Argentina – Brasil, final anticipada en Octavos de Final
Un duelo que quedará en la historia. Aquel 24 de junio, que en nuestro país marca el natalicio de muchas personalidades en cuanto a lo deportivo se refiere, almacena una de las grandes hazañas que puede registrar la Selección Argentina.
El marco que engloba el único Argentina – Brasil en instancias eliminatorias de Copas del Mundo no podía ser más dispar. Por un lado Brasil, flamante ganador de su grupo, sin ninguna fisura y siendo firme candidato a ganar el Mundial; por el otro, Argentina, que arañó una clasificación como mejor tercero, perdiendo en el debut, con dudas en todos los sectores.
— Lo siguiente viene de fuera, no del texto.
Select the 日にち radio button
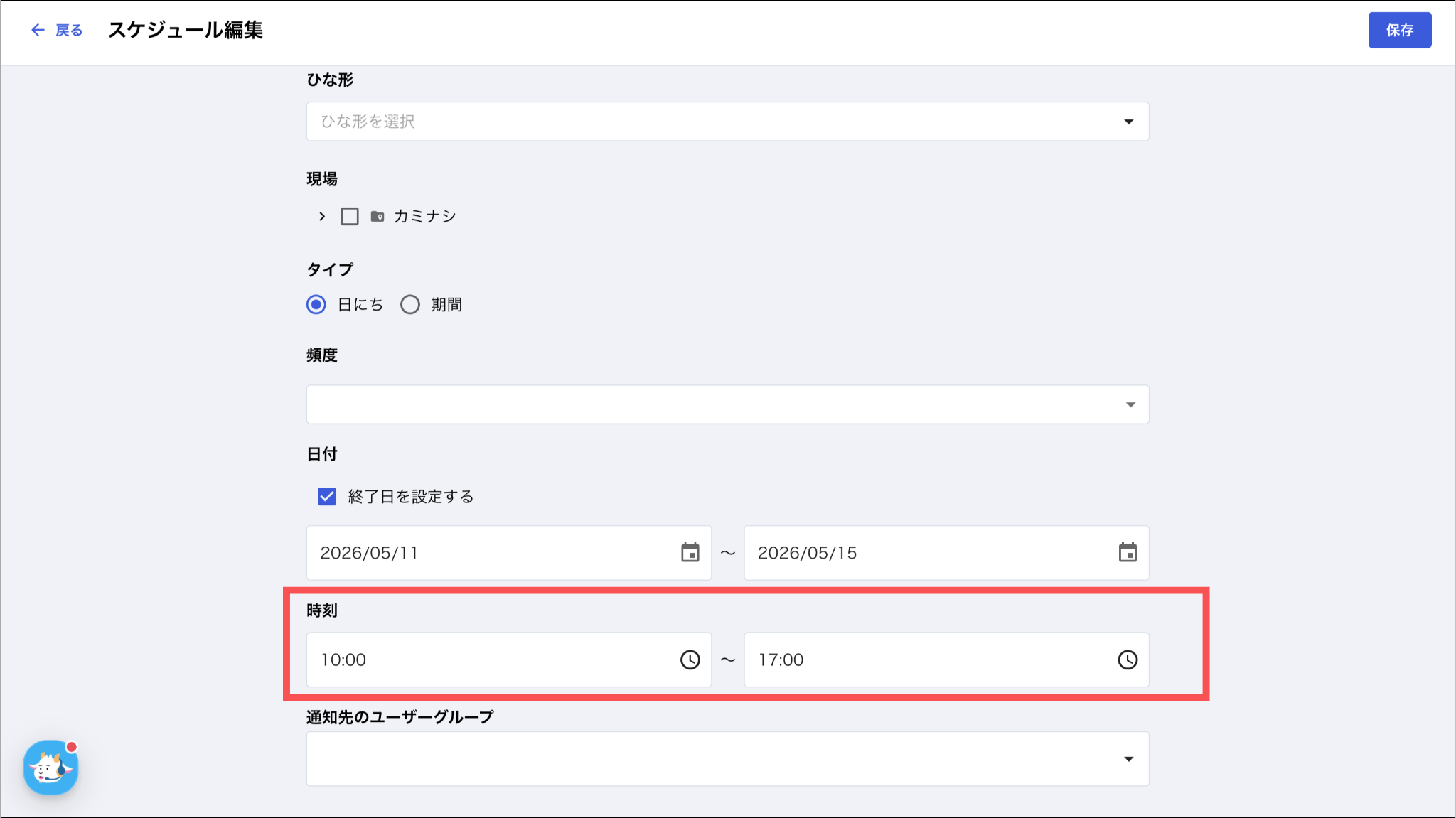[x=316, y=304]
El partido tuvo lugar en el Stadio delle Alpi de Turín: un escenario que había sido inaugurado el 31 de mayo de 1990. Contó con una asistencia de 61.381 espectadores, y habida cuenta de su desarrollo puede ser considerado como uno de los de desenlaces más insólitos en la historia de los mundiales.
El encuentro con el desenlace más insólito
La tarde calurosa en Turín determinó una supremacía total en el arranque del conjunto brasilero: a los diez segundos ya habían estrellado un remate en el palo. El destino rompió cualquier tipo de lógica, que ni el más optimista de los espectadores allí presentes, además de los televidentes, podría imaginar.
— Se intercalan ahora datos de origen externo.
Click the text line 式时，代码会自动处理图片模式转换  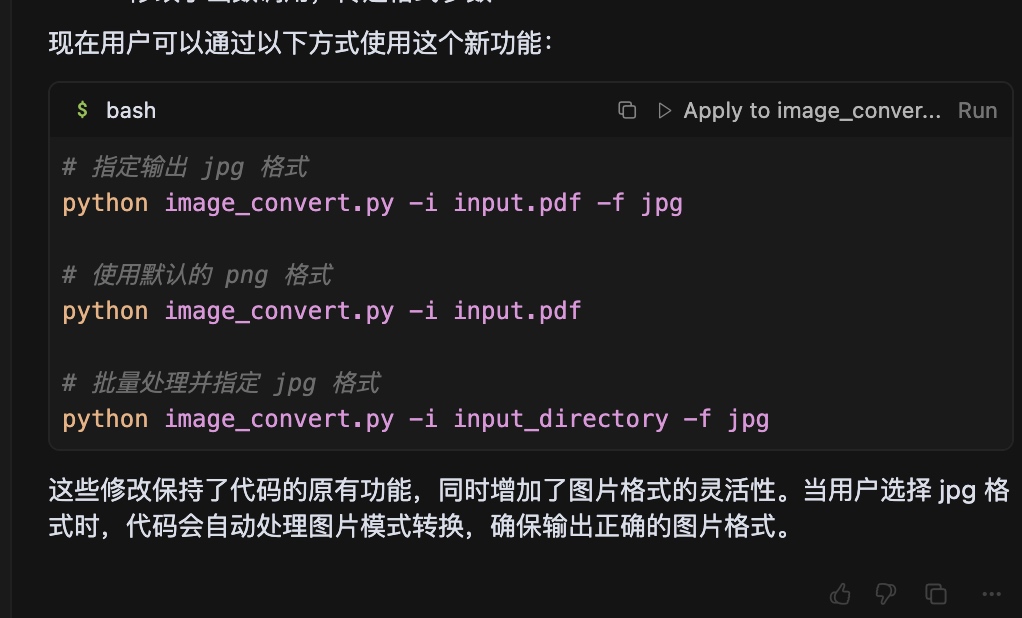coord(419,526)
A diez minutos del final, lo inesperado: Maradona elaboró una fabulosa jugada de regate entre tres jugadores brasileños y una milimétrica asistencia con el botín diestro que dejó a Claudio Caniggia mano a mano con Taffarel y que el rubio pelilargo nacido en Henderson rubricó con un rápido movimiento que desairó al arquero y un certero zurdazo a la red.
Un desenlace impensado, para un equipo que se fue conformando al pasar de la competencia, llegando a una histórica final, donde cayó con Alemania en el Olímpico de Roma. Brasil se quedaría con las ganas y las manos vacías, sacándose la espina cuatro años más tarde, consagrándose en el Mundial de Estados Unidos 1994.
Llueven las controversias con respecto a este tema, ya que Bilardo siempre lo negó. Promediando la primera parte, hubo un parate tras una falta a Pedro Troglio, para que los jugadores se refresquen. Los brasileros afirman que el cuerpo técnico de Bilardo preparó bidones con Rophynol, un medicamento que produce efectos somnolientos. Lo cierto es que Branco, jugador brasileño campeón del mundo cuatro años más tarde, tras este suceso “desapareció” desde lo futbolistico.
Diego Maradona, por su parte, relató su versión en el programa televisivo “Mar de Fondo”:
Con los auxiliares en cancha, Branco tomó el agua del bidón verde. Las versiones afirman que había marcas en los bidones.
Y cuando Julio Olarticoechea intenta tomar de los recipientes “marcados”, el ex “10″ le grita “¡Vasco! ¡De ese no! ¡Del otro!”.
“Yo le decía a Valdo: “Tomá Valdito, tomá”. Y después vino Branco y se la tomó toda. Después tiraba los tiros libres y se caía. Cuando terminó el partido, estaban los dos buses juntos. Branco me miraba por la ventanilla y me señalaba, culpándome. Yo le hacía gestos de que no tenía nada que ver. Jugábamos los dos en Italia y teníamos buena relación. Pero a partir de ahí no hablamos más”.
Formaciones
Conducida por Carlos Salvador Bilardo, la Selección Argentina alistó esa tarde a Goycochea; Monzón, Simón, Ruggeri; Troglio, Giusti, Basualdo, Olarticoechea; Burruchaga, Maradona; y Caniggia. En el segundo tiempo ingresó Calderón.
Brasil, cuyo director técnico era Sebastiao Lazaroni, alistó a Taffarel; Jorginho, Ricardo Gomes, Ricardo Rocha, Branco; Mauro Galvao, Dunga (actual DT de Brasil), Alemao; Valdo, Careca y Muller. En la segunda etapa entraron Paulo Silas y Renato Gaucho.